Today, nearly all Cuban psychologists are government employees, Roca told Dattilio. In describing the work routine of psychologists in Cuba, he says university faculty members study a variety of subfields, including industrial/organizational, clinical and cognitive. Roca, for example, studies coping processes in families who have children afflicted with cancer.

Most Cuban practitioners work in clinics. Like most other health professionals, they earn as little as $30 a month. They are required only to complete a five-year bachelor's degree program to obtain a license to practice, Roca says. (He earned his doctorate in 1994 in order to teach at the university.)

Martinez, who also is among the minority of Cuban psychologists with a PhD, told Dattilio that psychologists enjoy strong respect from physicians and other health disciplines. 'For example,' she says, 'you can see a psychologist working in an intensive care unit in the hospital and they are very well regarded there.'

Cuban psychologists also have a favorable reputation among the citizenry, Roca says. His enthusiasm is evident on the videotape: his fingertips pound the table to emphasize his belief in the relatively healthy emotional state of the citizenry.

'The mental health and intelligence of the Cuban people has increased substantially in the last 40 years,' he says, with an uneasy yet earnest look. 'I'm sure about that. In the 1990s [when the Soviet bloc fell and Moscow's financial support all but disappeared], the economic situation has become very difficult. But people continue being inspired, motivated.'

Gold bars

But both Roca and Martinez emphasized a dire need for modern resources. They currently use outdated psychological assessment instruments, Martinez says. Lab equipment is archaic. Access to the Internet is sporadic because the computer technology works so erratically. Professors even need such simple materials as acetates, overlays and slides for audiovisual presentations.

Because of the longstanding U.S. trade embargo against Cuba, American materials are hard to come by. They usually only arrive as humanitarian donations, which are exempt from the embargo. And Cuban psychologists can't afford materials from neighboring Latin American countries.

Both psychologists were quick to express their gratitude for two crates of materials Dattilio brought from the United States.

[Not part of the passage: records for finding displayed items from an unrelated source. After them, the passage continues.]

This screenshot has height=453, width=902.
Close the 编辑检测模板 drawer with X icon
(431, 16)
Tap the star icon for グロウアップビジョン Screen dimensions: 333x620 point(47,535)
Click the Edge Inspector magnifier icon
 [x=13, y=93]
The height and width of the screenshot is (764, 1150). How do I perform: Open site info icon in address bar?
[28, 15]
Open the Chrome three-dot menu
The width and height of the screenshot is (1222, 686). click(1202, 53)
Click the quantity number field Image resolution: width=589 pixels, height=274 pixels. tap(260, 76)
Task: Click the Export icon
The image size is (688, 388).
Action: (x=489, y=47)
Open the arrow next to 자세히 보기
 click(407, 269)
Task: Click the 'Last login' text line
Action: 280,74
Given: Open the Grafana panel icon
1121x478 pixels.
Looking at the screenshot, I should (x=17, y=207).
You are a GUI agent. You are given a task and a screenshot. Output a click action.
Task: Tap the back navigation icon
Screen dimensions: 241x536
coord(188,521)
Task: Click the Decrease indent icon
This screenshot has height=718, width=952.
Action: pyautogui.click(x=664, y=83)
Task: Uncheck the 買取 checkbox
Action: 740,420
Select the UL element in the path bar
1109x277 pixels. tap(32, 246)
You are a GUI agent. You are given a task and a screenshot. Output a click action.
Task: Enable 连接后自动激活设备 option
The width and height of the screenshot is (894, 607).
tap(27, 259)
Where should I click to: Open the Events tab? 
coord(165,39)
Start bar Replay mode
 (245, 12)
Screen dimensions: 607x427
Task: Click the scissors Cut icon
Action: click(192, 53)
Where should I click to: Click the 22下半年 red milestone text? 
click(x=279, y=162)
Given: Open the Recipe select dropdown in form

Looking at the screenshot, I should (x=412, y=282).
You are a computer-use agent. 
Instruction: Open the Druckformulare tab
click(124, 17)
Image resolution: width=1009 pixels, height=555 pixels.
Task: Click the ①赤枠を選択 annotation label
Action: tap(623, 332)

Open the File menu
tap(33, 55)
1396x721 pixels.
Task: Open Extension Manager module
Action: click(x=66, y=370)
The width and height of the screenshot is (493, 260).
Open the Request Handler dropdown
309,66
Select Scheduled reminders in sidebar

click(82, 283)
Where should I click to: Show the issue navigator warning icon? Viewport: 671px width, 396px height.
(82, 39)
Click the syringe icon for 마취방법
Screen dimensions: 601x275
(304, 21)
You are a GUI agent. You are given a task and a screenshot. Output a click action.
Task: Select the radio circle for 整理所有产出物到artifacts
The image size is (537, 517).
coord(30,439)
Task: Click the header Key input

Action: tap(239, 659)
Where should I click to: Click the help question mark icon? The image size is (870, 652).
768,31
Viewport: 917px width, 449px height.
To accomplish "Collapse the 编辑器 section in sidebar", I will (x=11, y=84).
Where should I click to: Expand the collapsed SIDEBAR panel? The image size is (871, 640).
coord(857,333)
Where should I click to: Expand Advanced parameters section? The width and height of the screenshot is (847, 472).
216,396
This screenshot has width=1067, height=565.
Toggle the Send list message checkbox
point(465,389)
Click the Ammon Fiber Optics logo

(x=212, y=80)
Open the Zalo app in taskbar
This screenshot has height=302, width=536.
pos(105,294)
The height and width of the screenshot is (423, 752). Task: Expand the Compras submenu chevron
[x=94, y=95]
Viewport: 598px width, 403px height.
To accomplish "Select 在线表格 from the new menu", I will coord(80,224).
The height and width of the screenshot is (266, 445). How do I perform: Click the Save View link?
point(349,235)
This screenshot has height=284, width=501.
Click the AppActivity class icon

'When I brought them books and journals, you'd have thought I'd dropped off a couple of gold bars,' Dattilio says.

Dattilio's gifts may actually be some of the most current information that department has received.'[Usually] it's like you clean up your library and the books you don't want anymore, you box up and send them to us,' Martinez says. 'If we're lucky, we get the bare leftovers.'

Reflections

Dattilio, speaking with the Monitor after he returned from Havana, said he was shocked by the destitute lifestyles of Cuban health professionals. For example, women physicians told him that some of their colleagues moonlighted as prostitutes in order to draw a livable income. And he regards the Cuban psychotherapeutic approach as a manifestation of Castro's efforts to quell government criticism.

Cuban therapists are more inclined to adapt to Marxist ideals rather than focus on individual needs, says Dattilio, who has conducted many international humanitarian trips and authored six books on cognitive-behavioral therapy.

'Say a person says he has a conflict with living under Communism and toys with the idea of defecting,' Dattilio explains. 'Instead of helping them look at their options, they [psychologists] will tell them exactly how to think, how to rationalize life under Communism.'

But he also believes in the sincerity and commitment of the Cuban psychologists he met. He's grateful Roca agreed to talk to him on tape as a returned favor for the books and journals. He realizes that open dialogue with Americans is always subject to Cuban government scrutiny.

On the videotape, as the interview ends, Roca seems clearly relieved to have fulfilled the debt. Just before the camera is turned off, he smiles and lets out a heavy sigh of relief.